Branding and Logo Design for Photographers: Part 1 of 2

Branding and Logo Design for Photographers: Part 1 of 2

Being fiscally successful as a photographer requires more then just taking great pictures. Branding, marketing, and promoting are huge aspects of the business of photography. One of the first steps photographers often take when starting their business is designing a logo, but this can often be a mistake. Before designing a logo, photographers or really any business should carefully develop and create their brand identity. In this post, we will look at the multi-stepped process of developing and designing a photography brand.

The difference between a logo and a brand

A logo is simply a visual element. It's the mark, text, or mark and text that visually represent your business. A brand is much more then that. A brand is what the logo, hopefully, represents. A brand goes past just an image and text and becomes a personality. A brand connects emotionally with the customer; It has values, a purpose, and a mission. A brand is something that people can get behind, believe in, and trust. All too often when designing a logo we ask, "What do I want my logo to look like?" when we should be asking "Who is my brand?" It's the "who" not the "what" we need to focus on.

Step 1: Self-Analyze

The first step in the branding process is to sort out who your brand is. Ask yourself key questions about your business and be honest about the answers. Examples:

  • What is the purpose of my business?
  • What are my short-term goals?
  • What are my long-term goals?
  • What products or services do I offer?
  • What does my business do differently than others in the same field?
  • Who is my target customer?
  • Who is my competition?

Don't stop here. As you begin to go through and answer these questions, you will undoubtedly come up with other bits of information that you think are key and essential to why you are doing this as well as who and what your company is. Write it all down. The more information you can come up with, the better. Think of your business as a person who you are creating and whom no one else knows besides yourself. What information identifies who that person is and who you want that person to be?

Step 2: Mood Board and Word List

For this article, I'll be using my wedding photography brand, Nicoll's Wedding Photography, as the case study/example. The mood board and word list are basically the same thing in that they both serve the same purpose of representing the characteristics of your brand. The difference is simply that the mood board is visual and the word list is written. The mood board is a quick collection of images that represent the feel of your brand. So if you're a wedding photographer, it doesn't mean you would find images of photographers shooting weddings and clients signing contracts, it's much less literal than that. A mood board captures the essence of your brand through imagery, so it may include textures, expressions, colors, and so on. It aims to accomplish exactly as the name states, to capture the "mood" of your brand. The word list does the same but with words. When creating your word list, don't put too much though into it. It should be quick and off the cuff. Write or type every word that comes to mind when thinking about your brand. They don't even need to make sense. Again, you are trying to capture the mood and essence of your brand through a list of words.

A word list for my wedding photography brand may look like this:

Classic - Elegant - Diamond - Cheer - Laugh - Smile - Love - Veil - Clean - Precise - Graceful - High-End - Couture - Timeless - Sweeping - Emotion - Life-Long - Platinum - Black and White - Trust - Peaceful - Solace

I created this word list as I was writing this article in about 30 seconds. I recommend setting a number, maybe 50 or 100 words, and doing this exercise 3 or 4 times until you hit your mark. My first run was 22 words so I might do this a couple more times to complete my list. The idea now is that when you go back and read through your list, you will experience who your brand is. You will feel and identify the personality of your brand. The mood boards would again do the same, visually give a feeling of who your brand is and how it makes you, or more importantly your target audience, feel.
────
» Challenge 1
According to the photography branding article, why should a photographer work out their brand before designing a logo? Answer in one to three sentences.
» Challenge 2
Pick up the photography branding article after its last sentence and keep writing in the same voice.
The records that come next are separate material and have no connection to the branding article.

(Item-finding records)
────
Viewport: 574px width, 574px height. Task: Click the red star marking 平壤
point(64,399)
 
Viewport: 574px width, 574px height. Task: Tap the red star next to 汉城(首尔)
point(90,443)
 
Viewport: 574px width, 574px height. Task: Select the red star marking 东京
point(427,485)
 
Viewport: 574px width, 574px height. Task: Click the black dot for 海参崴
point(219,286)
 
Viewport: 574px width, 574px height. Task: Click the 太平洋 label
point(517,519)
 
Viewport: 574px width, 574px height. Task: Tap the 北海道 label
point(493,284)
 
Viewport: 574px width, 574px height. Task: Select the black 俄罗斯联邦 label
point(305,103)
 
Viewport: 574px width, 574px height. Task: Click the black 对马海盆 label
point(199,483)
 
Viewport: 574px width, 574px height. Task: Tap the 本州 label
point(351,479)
────
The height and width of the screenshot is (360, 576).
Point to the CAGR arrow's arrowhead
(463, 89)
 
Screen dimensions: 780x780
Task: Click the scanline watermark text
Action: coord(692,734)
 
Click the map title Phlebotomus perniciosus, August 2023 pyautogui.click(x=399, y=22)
────
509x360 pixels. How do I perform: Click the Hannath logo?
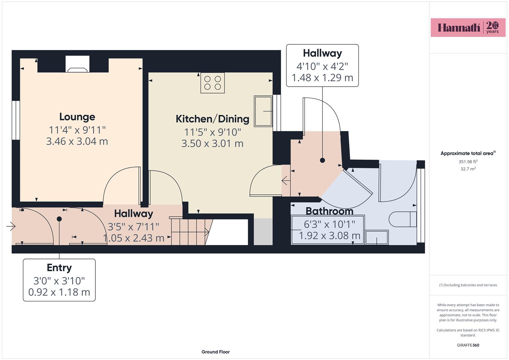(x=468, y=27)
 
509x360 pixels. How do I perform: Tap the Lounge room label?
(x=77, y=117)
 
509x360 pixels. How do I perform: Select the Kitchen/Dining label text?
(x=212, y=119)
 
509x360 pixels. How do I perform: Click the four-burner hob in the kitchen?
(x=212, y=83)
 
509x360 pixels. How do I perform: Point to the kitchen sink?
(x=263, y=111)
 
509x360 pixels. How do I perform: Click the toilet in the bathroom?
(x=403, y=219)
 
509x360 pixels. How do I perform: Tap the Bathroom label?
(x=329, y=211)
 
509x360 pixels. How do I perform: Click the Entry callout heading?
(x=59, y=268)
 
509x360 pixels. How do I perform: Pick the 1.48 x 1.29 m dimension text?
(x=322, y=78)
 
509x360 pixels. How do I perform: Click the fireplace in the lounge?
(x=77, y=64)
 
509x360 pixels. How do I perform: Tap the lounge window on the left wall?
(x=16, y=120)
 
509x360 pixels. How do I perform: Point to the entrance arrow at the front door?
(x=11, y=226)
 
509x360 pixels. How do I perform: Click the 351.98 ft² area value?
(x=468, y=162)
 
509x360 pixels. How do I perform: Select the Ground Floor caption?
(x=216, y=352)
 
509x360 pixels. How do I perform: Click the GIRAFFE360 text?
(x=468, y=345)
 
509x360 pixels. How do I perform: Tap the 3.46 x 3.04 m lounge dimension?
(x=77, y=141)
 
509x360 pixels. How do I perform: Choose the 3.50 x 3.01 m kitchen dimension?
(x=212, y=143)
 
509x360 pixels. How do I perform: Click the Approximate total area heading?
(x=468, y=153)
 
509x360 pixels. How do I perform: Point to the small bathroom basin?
────
» Right answer 1
A logo is only a visual mark meant to represent the business, while the brand is what that logo stands for: its personality, values, purpose and mission. So the photographer should first settle who the brand is, rather than start by asking what the logo should look like.

» Right answer 2
Step 3a: Market Research

A true in-depth branding would include separate market research and a competitive audit. Actual market research would include understanding the market as a whole. In keeping with our example of Nicoll's Wedding Photography, market research would include answering questions like:

  • How many weddings take place in New Orleans each year?
  • How many local brides/weddings?
  • How many incoming destination brides/wedding?
  • How many brides hire a wedding planner?
  • What is the average cost of a wedding in New Orleans?
  • What on average do brides spend on photography?
  • How many wedding photographers are there in New Orleans?

This can go on and on, and very well should. More detailed information, like the price points of the other photographers and how many exist at each price point, is all key information as you explore your market. You also need to consider exactly who your market it. When developing my brand for Nicoll's Wedding Photography, I decided to focus on my local market of New Orleans. I could have possibly decided focus on being a national brand or a destination brand, and that would involve a separate set of market research.

Step 3b: Competitive Audit

A Quick Note: A​ll of the photographers included here gave me permission to do so, big thanks to all of them.

The reason I listed these as 3a and 3b is that really I think the market research is something most of us photographers are going to skip. I also think it's a matter of opinion if that's right or wrong. Obviously doing research and understanding your market as much as possible is a good move, but the reality is that the data may be daunting. Look, there are a ton of weddings in New Orleans each year, but there are two tons of wedding photographers. So to some degree, I have to throw the market research out the window and just decide that I love this. I'm going to do this anyways regardless of what the research tells me, and I am just going to create a kick-ass brand with a kick-ass product and rise above the numbers and statistics. I honestly believe that if you are becoming a photographer so you can quit your day job, you're in trouble, but if you are becoming a photographer because you love it, then you may have a good shot of being able to quit your job.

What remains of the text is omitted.